**TASK TO COMPLETE:**
An exact copy of all the data below is needed, without its pictures.

------ SUPPLIED RECORDS ------

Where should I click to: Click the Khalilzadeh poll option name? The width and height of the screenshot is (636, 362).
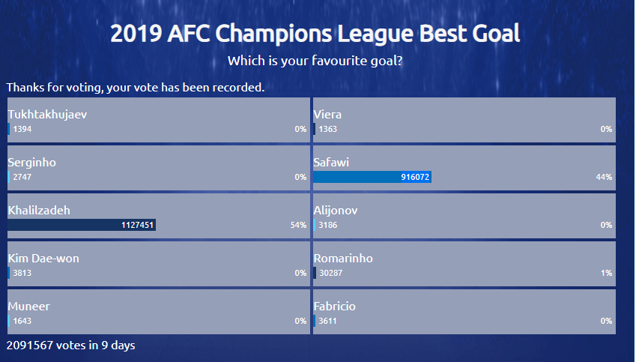tap(39, 211)
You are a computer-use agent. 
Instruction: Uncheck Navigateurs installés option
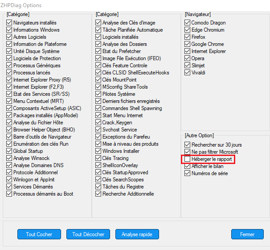pos(9,23)
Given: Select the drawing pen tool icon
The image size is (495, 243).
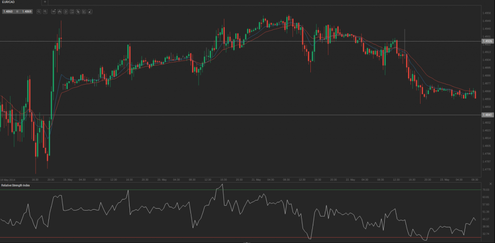Looking at the screenshot, I should [90, 11].
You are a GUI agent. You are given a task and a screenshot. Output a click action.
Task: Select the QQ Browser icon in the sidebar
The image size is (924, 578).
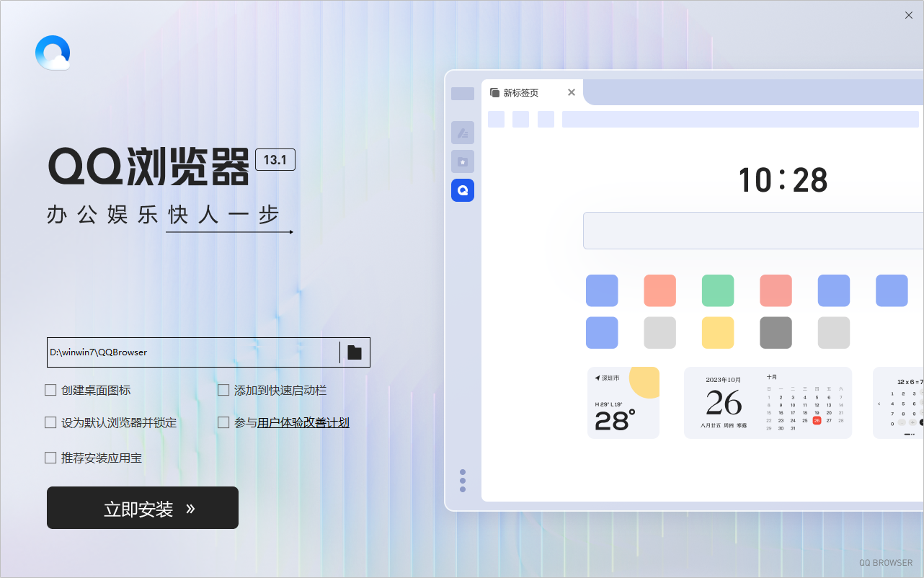[463, 190]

------

**EXERCISE RESPONSE:**
Where should I click to: Click the Khalilzadeh poll option name? The width and height of the screenshot is (636, 362).
tap(39, 211)
You are a computer-use agent. 
Instruction: Uncheck Navigateurs installés option
pos(9,23)
Given: Select the drawing pen tool icon
The image size is (495, 243).
Looking at the screenshot, I should [90, 11].
You are a GUI agent. You are given a task and a screenshot. Output a click action.
Task: Select the QQ Browser icon in the sidebar
The image size is (924, 578).
[463, 190]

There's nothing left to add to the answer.